== PAGE EXTRACT ==

Upon his appointment, Lopes Dias denied having plans to convert uncontacted groups to Christianity: “I will not promote the evangelization of indigenous people,” he said.

Aerial image of an uncontacted Yanomami village photographed in 2011. Recent overflights found the communal house empty. Image © Hutukara/Survival International 2011.

Accusations of unfolding ethnocide and genocide

Brazilian human rights organizations are profoundly worried about the harm the Bolsonaro government is doing to indigenous communities in general, and isolated groups in particular. Laura Greenhalgh, executive director of the Arns Commission, a human rights body, who spoke at the side event, reported her organization’s plan to send a petition to the International Criminal Court demanding an investigation into Bolsonaro’s attacks on indigenous human rights protections.

Greenhalgh’s organization asserts that the Bolsonaro administration’s socio-environmental policies are putting indigenous peoples at risk of “ethnocide,” defined as “the deliberate and systematic destruction of the culture of an ethnic group,” while also putting isolated groups at risk of “genocide,” defined as “the deliberate killing of a large group of people, especially those of a particular nation or ethnic group.”

== PROMPT A ==
Please list every person the passage on Brazil's indigenous groups refers to by name.

== EXTRACTED RECORDS ==
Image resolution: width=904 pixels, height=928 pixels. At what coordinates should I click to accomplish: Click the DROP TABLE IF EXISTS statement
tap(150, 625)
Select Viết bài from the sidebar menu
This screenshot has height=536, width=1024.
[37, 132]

== PROMPT B ==
Reproduce all five rows above verbatim, line by line.

== EXPECTED OUTPUT A ==
- Lopes Dias
- Laura Greenhalgh
- Bolsonaro

== EXPECTED OUTPUT B ==
Image resolution: width=904 pixels, height=928 pixels. At what coordinates should I click to accomplish: Click the DROP TABLE IF EXISTS statement
tap(150, 625)
Select Viết bài from the sidebar menu
This screenshot has height=536, width=1024.
[37, 132]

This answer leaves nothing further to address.